Siły specjalne Ukrainy mogą stać za atakiem dronów na oddziały Grupy Wagnera w Sudanie - podaje CNN. Do ataków miało dojść 8 września. Jak pisze CNN, jeśli doniesienia te są prawdziwe, oznacza to, że wojna w Ukrainie rozprzestrzeniła się poza granice tego kraju.
Według dochodzenia dziennikarzy CNN wszystko wskazuje na to, że to ukraińskie służby specjalne są odpowiedziane za kilka ataków, przeprowadzonych przy pomocy dronów, na oddziały rebeliantów w Sudanie, wspieranych przez najemników z Grupy Wagnera.
Chodzi o ataki na oddziały RSF (Rapid Support Forces - red.), wspierane przez najemników z Grupy Wagnera, które walczą przeciwko sudańskiemu rządowi.
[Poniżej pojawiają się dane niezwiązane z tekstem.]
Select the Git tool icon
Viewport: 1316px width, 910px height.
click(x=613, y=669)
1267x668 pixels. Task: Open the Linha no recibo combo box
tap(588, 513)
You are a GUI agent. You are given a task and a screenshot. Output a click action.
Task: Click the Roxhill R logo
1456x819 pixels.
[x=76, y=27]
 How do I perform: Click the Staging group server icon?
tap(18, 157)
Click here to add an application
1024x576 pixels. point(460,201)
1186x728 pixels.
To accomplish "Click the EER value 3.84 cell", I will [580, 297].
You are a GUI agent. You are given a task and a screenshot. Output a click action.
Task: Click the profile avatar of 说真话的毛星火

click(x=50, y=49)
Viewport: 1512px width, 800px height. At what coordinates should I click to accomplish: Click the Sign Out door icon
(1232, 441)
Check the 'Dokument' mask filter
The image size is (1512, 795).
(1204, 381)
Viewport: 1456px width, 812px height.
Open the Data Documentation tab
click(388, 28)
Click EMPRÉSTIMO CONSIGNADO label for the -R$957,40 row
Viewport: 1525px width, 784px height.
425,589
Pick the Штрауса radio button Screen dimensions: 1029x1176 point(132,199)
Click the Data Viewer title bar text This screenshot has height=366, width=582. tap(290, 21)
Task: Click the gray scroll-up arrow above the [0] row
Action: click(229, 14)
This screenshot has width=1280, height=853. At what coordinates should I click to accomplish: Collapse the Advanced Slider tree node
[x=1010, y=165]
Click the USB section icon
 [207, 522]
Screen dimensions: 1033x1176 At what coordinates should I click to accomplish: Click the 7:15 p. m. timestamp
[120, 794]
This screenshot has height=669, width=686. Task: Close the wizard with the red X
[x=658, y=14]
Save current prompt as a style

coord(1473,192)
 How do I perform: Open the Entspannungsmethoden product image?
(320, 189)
CNN podkreśla, że nie może ze 100-procentową pewnością potwierdzić zaangażowania Ukrainy, ale źródła w ukraińskiej armii mówią o zaangażowaniu ukraińskich sił specjalnych. Pisze, że wskazuje na to też podobieństwo do ataków dronów, jakie Ukraińcy przeprowadzają w wojnie przeciwko Rosji.